Assigned task 1: In the article on the Kazakhstan protests, why is liquified petroleum gas called "road fuels for poor"? Answer in one to three sentences.
Assigned task 2: Resume the article on the 2022 Kazakhstan protests, starting after its last sentence.

Written by Jayeesha Taneja, a second-year journalism student
What you need to know before you read the news on this
Kazakhstan is a small country located mainly in Central Asia – it borders Russia on one side and China on the other.
Source – Wikimedia Commons https://commons.wikimedia.org/wiki/File:Kazakhstan_in_Asia.svg
TUBS, CC BY-SA 3.0 https://creativecommons.org/licenses/by-sa/3.0, via Wikimedia Commons
Some quick facts…
It stands as a top global producer of uranium, the 9th biggest oil exporter in the world, and the 10th biggest exporter of fossil fuel- coal. The country possesses rich hydrocarbon and metal deposits which have attracted a great deal of foreign investment since the country’s independence in 1991. It decisively links China to the rapidly growing markets of Russia and Europe.
Politically, the country has its roots in the Soviet regime which brings into effect a great deal of influence by Moscow. The known to be “Father of the Nation”, Nursultan Nazarbayev has held Presidential office for the past three decades. In 2019, Kassym Jomrat Tokayev assumed the presidency three months before the resignation of Mr. Nazarbayev, which was motivated by the public protest for new elections.
Why are there protests taking place in Kazakhstan, today?
On New Year’s Day of 2022, the government imposed the removal of the State price cap on butane and propane which together make Liquified Petroleum Gas (LPG). It is known as ‘road fuels for poor’ due to its large-scale usage by the common man to power their cars and its low prices.
The reform was defended by the government as an effort to ease oil shortages. Due to this, the country saw its largest protest and worst violence in Central Asia since the 1990s.
Added to this new development, the citizens express their discontent against the suffocating authoritarian government which brews in extensive corruption, wide income inequality, and concerning economic challenges, especially since the advent of the COVID-19 pandemic. The country till now was seen as a standing pillar of political and economic stability, in a region prone to unrest.
How did the government respond to the protests?
The country, currently is in a state of emergency, with Russian troops intervening by the order of President Tokayev. The President has labeled the citizen-protesters to be “terrorists” and has legally authorized the security forces to “shoot to kill without warning”. Along with that, the country is also facing a social network lockdown, banning Facebook, Instagram, Telegram, and WeChat. Amnesty International claims the government fostered “widespread repression of basic human rights”. There has been a noteworthy number of mass casualties of both- civilians and the personnel of security forces.

Recorded data:
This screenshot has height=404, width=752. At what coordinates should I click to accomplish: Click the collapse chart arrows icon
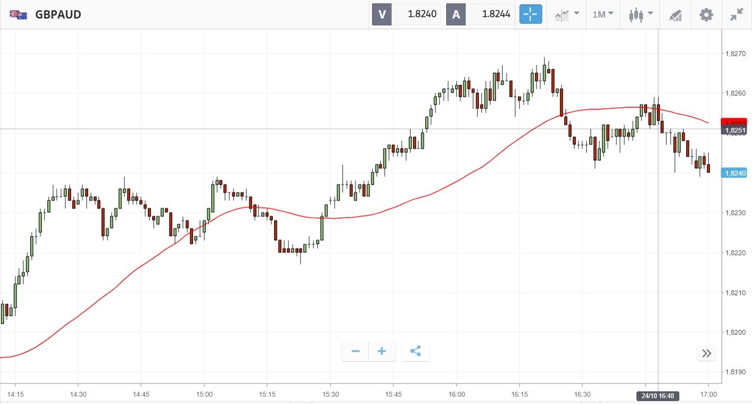tap(737, 15)
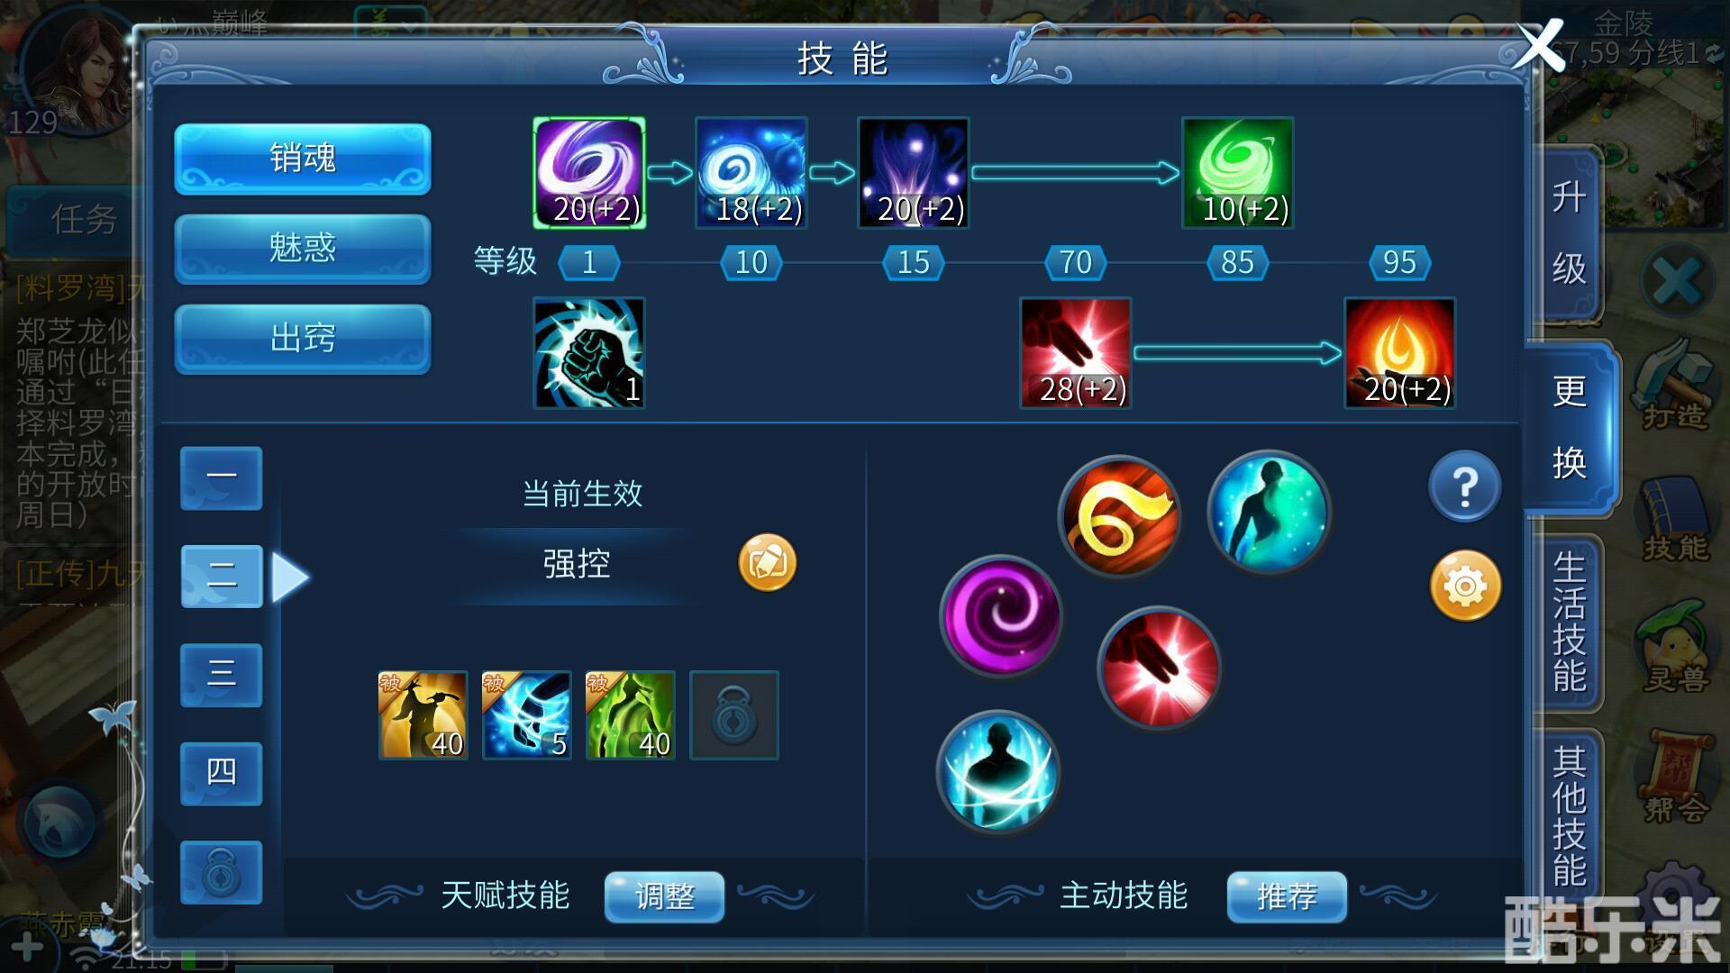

Expected output 1: Liquified petroleum gas is called "road fuels for poor" because ordinary people use it on a large scale to power their cars and because its prices are low.

Expected output 2:
Tokayev has committed to making reforms and may make some concessions once the ongoing violence has mellowed. The government has also planned to reintroduce and implement the price cap. Asking for military assistance from Russia has proved to the citizens, the incapability of the government to control and implement effective peacekeeping strategies. The Russian Foreign Ministry has advised for a peaceful dialogue with the protestors rather than street riots causing casualties.
How does this matter?
This protest is the biggest pro-democracy protest seen after protests in Ukraine in 2014 and Belarus, 2020. Since President Vladimir Putin assumes Kazakhstan under the Russian political and economic sphere of influence, these protests are a threat to its assumed power in the country. The proximity of the country to its neighboring autocratic regimes may ignite protests and may ignite opposition forces elsewhere.
The other major power that might intervene in the future is the United States which has a significant investment in Kazakhstan for its energy reserves and oil supply. This might come off as a counterweight to Russian influence and its military muscle being flexed on the country.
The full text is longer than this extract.